● **Your goal**: Nothing in the listing may be skipped; transcribe all of it as written.

● **Data to use**:
————
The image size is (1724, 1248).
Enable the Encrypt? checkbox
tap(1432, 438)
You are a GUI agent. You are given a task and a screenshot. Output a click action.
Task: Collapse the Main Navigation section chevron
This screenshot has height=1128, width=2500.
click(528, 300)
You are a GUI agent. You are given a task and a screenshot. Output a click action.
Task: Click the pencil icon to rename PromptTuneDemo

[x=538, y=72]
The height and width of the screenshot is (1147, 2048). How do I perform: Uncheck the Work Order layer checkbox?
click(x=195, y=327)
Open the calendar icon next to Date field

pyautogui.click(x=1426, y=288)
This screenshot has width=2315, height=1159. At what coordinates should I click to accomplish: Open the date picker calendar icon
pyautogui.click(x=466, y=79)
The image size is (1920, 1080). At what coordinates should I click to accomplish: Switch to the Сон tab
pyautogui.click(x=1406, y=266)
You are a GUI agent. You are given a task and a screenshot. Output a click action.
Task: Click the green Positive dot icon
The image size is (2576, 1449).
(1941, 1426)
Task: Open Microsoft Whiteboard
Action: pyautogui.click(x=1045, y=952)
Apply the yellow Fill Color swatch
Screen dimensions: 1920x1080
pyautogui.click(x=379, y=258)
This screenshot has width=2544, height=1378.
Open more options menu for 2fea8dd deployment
————
● **Response area**:
The image size is (1724, 1248).
Enable the Encrypt? checkbox
tap(1432, 438)
You are a GUI agent. You are given a task and a screenshot. Output a click action.
Task: Collapse the Main Navigation section chevron
This screenshot has height=1128, width=2500.
click(528, 300)
You are a GUI agent. You are given a task and a screenshot. Output a click action.
Task: Click the pencil icon to rename PromptTuneDemo

[x=538, y=72]
The height and width of the screenshot is (1147, 2048). How do I perform: Uncheck the Work Order layer checkbox?
click(x=195, y=327)
Open the calendar icon next to Date field

pyautogui.click(x=1426, y=288)
This screenshot has width=2315, height=1159. At what coordinates should I click to accomplish: Open the date picker calendar icon
pyautogui.click(x=466, y=79)
The image size is (1920, 1080). At what coordinates should I click to accomplish: Switch to the Сон tab
pyautogui.click(x=1406, y=266)
You are a GUI agent. You are given a task and a screenshot. Output a click action.
Task: Click the green Positive dot icon
The image size is (2576, 1449).
(1941, 1426)
Task: Open Microsoft Whiteboard
Action: pyautogui.click(x=1045, y=952)
Apply the yellow Fill Color swatch
Screen dimensions: 1920x1080
pyautogui.click(x=379, y=258)
This screenshot has width=2544, height=1378.
Open more options menu for 2fea8dd deployment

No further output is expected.